I was reading an interesting post over at Dads Divorce.com where they talk about Five Shared Parenting Myths and something in the article struck a chord:

While it is important that children receive quality time with each parent, children learn the most from the parents’ behavior. All too often “magical” moments of quality time are “caught” in-between the regular daily activities of life.

I couldn’t agree more that parenting is a marathon, not a sprint. Even if you don’t worry about the “learning” aspect of parenting time, being with your child a lot really helps you see them as a person with their own desires, strengths, weaknesses and passions too. And you’re more likely to have real fun when you actually know each other, not because you’re the “fun” parent.

engraved wood heart clockThis came into play a few days ago when I had lunch with a gal who shared with me that the child custody arrangement in her divorce was that her daughter was with her fulltime except one night/week when she’d go over to Dad’s house. “That’s all?” I thought, but didn’t say (as it would have been rude and presumptuous) but she felt it was very much in the best interest of the child and that, by her own admission, that evening each week would be plenty for the daughter and dad to stay connected.

But it’s not.

And this is one common myth that I think torpedoes the well-intentioned efforts of many dads, both divorced and married. Being in the same house as your children, or saying “goodnight, honey” does not a relationship make. Parenting doesn’t happen during the time at the street fair or amusement park, the beach or the school activity, it happens in all the dead time around that. If you’re not around for all that “dead time”, you’ll never cross over from “adult who spends time with the child” to being an actual parent.

This reminds me of what proves to be the single most popular article on my blog, actually, The Problem with Hiring a Chauffeur to Drive Your Kids, in which I observe that hiring someone to drive your kids to and from their sporting activities, school playdates and similar isn’t a “time saving” for the parent who would otherwise be behind the wheel but a tragic loss of critical time with the children where you can actually learn quite a bit about who they are and what drives their little hearts. And drives, passions and desires they all have. Just slow down and listen.

I hear an echo of that when I hear parents talk about one parent being the fun parent while the other presumably is the unfun, boring, mundane, day-to-day parent. It’s like dating in a way: you start out just having fun together, but at some point a relationship has to transition to being together when the other person’s not happy. Maybe they had a bad day or something bad has happened in their lives. A dog died, a parent has gotten sick, they got fired. Whatever. Relationships, including parent/child, are defined by their stress points.
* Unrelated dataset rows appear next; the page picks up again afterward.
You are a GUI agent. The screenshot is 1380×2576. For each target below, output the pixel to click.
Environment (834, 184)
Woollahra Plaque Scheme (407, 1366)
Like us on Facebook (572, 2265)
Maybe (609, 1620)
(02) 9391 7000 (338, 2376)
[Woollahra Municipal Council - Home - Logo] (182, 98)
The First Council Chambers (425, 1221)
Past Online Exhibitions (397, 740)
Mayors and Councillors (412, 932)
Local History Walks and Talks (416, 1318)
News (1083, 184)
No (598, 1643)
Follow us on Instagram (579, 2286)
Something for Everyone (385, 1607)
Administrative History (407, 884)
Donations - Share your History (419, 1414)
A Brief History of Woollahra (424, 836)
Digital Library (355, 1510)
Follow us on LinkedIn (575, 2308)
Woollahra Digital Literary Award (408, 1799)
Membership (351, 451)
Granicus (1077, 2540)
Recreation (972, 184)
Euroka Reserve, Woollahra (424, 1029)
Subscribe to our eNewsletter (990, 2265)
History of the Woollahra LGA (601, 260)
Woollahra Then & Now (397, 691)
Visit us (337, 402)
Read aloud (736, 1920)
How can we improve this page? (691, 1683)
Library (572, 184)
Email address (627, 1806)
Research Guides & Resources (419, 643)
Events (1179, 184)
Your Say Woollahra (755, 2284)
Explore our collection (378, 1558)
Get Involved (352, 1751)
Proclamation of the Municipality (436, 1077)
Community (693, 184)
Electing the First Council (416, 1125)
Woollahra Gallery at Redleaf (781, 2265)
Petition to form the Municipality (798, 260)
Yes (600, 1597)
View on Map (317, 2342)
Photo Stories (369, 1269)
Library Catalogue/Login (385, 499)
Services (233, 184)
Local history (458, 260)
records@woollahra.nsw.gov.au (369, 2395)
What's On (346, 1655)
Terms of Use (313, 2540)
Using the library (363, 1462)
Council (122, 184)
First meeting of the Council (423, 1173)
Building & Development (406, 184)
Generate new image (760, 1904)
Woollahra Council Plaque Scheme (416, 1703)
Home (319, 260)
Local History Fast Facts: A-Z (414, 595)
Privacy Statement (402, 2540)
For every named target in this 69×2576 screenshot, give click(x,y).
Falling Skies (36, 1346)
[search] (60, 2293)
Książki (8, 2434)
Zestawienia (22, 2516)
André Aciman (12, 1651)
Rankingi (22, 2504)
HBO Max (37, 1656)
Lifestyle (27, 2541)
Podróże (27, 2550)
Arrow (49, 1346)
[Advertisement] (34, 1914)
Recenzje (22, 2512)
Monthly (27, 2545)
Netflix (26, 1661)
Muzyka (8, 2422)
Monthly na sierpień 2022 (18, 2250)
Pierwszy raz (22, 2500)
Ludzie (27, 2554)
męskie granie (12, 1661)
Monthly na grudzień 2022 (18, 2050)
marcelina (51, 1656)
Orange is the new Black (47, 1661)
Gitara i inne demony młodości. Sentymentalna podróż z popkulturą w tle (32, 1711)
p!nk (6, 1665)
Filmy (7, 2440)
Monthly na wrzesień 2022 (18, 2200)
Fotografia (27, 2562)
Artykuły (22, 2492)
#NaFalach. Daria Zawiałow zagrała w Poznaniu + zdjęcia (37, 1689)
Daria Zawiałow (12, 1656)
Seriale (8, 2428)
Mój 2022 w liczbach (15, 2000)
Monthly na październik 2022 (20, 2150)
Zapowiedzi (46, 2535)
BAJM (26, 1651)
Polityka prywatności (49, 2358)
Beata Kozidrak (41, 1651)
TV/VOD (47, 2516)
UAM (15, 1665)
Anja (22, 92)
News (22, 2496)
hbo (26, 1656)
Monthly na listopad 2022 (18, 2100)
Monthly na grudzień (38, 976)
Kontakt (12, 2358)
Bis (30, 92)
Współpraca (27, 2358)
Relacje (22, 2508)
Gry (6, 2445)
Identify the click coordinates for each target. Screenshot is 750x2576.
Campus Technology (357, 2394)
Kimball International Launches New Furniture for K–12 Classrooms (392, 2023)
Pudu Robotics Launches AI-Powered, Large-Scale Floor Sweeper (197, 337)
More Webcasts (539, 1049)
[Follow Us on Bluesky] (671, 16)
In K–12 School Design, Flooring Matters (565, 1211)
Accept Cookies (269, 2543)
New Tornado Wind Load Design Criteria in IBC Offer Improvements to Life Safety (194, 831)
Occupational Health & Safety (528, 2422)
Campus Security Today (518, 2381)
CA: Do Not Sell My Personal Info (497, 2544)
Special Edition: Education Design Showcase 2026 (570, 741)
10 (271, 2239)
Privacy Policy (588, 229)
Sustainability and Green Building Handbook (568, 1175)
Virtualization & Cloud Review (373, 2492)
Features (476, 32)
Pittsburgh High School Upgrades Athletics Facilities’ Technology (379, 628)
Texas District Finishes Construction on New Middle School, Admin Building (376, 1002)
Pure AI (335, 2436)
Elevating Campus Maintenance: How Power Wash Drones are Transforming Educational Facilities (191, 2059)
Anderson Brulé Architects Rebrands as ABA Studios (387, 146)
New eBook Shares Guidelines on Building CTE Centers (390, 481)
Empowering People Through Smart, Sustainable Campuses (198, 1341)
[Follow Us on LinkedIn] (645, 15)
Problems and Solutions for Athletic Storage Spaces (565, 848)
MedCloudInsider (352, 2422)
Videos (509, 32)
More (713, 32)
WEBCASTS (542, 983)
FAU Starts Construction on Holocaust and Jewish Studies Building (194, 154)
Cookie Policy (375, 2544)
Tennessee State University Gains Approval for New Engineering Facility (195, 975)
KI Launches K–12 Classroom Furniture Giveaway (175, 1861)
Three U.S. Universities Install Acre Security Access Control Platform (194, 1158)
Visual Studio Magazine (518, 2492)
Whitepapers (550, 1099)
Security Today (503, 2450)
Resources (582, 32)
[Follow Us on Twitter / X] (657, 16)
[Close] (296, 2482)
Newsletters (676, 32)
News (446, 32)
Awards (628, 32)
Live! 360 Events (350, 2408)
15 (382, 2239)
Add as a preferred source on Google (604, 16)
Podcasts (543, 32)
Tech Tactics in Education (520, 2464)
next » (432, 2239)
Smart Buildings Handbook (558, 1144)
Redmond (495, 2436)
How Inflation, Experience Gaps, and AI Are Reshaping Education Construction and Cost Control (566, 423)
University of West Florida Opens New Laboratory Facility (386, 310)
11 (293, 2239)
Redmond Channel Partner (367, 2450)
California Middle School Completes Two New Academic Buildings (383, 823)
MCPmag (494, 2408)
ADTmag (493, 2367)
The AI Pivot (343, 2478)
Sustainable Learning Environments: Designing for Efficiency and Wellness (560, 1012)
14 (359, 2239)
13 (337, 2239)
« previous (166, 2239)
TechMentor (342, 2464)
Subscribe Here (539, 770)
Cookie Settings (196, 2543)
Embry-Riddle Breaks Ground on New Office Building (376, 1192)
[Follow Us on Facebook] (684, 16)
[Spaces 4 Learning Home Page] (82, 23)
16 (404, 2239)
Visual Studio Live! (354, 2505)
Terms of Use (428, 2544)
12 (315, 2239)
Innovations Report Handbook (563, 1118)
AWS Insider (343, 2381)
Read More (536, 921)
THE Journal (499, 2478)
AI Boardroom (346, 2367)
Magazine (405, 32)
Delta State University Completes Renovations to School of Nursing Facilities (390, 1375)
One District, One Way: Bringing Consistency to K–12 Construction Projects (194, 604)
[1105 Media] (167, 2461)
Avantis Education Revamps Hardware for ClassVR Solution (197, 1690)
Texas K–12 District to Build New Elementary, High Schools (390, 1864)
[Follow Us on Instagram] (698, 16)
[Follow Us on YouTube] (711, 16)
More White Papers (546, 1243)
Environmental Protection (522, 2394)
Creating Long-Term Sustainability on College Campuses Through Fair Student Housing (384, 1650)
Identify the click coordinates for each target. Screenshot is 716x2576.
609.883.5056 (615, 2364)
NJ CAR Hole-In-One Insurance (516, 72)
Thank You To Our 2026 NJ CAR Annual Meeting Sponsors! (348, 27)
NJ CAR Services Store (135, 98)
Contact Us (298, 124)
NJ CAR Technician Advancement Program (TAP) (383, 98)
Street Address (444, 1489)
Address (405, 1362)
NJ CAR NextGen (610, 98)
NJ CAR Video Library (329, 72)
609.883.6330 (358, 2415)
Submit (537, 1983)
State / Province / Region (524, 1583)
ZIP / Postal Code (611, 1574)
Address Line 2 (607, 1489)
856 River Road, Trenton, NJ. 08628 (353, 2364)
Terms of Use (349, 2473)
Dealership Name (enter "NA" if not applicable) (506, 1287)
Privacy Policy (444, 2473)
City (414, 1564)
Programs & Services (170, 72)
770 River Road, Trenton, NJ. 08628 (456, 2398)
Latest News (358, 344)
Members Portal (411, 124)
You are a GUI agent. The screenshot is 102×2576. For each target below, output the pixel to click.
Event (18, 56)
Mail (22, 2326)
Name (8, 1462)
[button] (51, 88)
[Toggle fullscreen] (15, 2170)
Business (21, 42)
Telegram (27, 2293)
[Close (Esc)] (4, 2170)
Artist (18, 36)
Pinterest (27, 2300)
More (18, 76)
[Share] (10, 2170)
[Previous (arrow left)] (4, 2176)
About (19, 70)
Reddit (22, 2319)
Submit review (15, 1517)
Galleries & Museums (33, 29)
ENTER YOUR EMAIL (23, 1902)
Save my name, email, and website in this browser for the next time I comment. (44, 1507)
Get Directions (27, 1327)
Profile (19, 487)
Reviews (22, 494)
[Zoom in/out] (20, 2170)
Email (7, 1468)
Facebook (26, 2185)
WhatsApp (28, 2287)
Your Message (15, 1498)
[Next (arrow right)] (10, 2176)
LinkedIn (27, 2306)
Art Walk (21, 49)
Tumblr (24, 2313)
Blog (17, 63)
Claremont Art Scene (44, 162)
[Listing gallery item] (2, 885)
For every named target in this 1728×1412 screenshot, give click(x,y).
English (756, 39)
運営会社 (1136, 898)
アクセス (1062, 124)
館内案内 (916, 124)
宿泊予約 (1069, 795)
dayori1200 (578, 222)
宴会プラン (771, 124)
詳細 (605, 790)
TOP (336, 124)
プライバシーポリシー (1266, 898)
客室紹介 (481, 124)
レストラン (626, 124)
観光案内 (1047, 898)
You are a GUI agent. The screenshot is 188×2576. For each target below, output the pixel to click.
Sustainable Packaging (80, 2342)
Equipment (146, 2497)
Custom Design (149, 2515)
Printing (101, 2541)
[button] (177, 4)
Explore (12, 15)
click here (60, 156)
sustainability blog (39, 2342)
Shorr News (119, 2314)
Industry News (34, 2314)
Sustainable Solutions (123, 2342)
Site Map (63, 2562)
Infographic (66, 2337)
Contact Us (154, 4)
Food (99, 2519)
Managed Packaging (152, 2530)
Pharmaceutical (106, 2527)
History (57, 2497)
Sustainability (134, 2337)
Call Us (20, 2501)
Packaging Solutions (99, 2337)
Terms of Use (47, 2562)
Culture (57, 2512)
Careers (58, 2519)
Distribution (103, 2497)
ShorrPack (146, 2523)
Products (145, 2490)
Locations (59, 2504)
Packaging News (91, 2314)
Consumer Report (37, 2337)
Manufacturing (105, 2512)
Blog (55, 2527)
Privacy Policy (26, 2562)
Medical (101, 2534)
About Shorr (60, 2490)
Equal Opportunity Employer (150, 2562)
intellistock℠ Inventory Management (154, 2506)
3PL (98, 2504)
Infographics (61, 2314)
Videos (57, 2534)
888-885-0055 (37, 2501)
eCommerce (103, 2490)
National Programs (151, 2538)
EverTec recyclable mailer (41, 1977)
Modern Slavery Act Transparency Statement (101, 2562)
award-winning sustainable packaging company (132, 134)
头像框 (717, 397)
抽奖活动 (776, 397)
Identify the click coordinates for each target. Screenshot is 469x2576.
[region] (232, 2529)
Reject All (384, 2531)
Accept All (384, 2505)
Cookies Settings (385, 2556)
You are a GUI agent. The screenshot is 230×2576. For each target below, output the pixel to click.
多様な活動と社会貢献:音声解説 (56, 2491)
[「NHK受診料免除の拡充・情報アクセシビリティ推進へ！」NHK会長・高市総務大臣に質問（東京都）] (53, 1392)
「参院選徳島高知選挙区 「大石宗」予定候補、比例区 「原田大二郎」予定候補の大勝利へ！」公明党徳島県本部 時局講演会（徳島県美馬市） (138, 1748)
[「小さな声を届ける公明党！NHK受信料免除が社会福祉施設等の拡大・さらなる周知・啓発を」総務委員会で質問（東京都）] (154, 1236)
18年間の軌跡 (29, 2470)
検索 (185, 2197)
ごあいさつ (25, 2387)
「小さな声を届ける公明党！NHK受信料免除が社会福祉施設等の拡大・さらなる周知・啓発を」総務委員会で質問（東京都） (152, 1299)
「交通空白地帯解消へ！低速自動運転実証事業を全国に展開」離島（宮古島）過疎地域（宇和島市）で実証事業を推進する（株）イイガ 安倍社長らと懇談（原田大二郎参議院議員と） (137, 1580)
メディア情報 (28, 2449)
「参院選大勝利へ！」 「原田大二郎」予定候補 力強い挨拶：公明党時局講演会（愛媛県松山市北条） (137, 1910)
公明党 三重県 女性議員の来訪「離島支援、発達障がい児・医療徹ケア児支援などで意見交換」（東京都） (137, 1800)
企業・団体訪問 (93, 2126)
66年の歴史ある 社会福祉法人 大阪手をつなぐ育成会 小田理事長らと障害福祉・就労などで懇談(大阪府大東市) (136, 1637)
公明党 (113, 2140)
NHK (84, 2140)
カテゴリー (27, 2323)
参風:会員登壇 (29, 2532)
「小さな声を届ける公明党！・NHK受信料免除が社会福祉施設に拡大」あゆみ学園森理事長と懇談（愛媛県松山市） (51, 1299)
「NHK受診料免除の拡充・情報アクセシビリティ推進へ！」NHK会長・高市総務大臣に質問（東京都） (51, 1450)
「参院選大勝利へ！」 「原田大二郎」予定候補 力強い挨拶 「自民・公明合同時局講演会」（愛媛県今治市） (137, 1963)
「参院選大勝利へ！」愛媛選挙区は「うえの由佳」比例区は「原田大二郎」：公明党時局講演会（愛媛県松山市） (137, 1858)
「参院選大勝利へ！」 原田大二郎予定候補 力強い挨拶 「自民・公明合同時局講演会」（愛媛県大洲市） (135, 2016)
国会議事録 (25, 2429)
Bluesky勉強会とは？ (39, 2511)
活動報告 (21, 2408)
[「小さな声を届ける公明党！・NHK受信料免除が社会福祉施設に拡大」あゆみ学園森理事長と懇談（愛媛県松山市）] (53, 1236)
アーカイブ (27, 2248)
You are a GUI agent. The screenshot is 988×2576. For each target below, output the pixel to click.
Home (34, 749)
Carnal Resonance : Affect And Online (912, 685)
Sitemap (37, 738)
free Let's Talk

If you’re not there for the quantity parenting time, you’ll never be around for those stressful bedtimes, those upset afternoons when they come home after failing a test or being bullied or teased, or that night after a party when they realize that their love interest is too busy flirting with another to even give them the time of day. It’s those moments, the sheer massive time commitment of parenting that makes you a parent. Not plans and schedules and promises of “quality” time.

Sorry, guys, if you’re flying solo like I am, it means you have to put a heck of a lot of love, attention and, yes, time, into your children and their lives. Because without it you’ll always ultimately be on the outside of their lives and your relationship will gradually dim as the years pass. Your kids deserve better than that. Heck, you do too.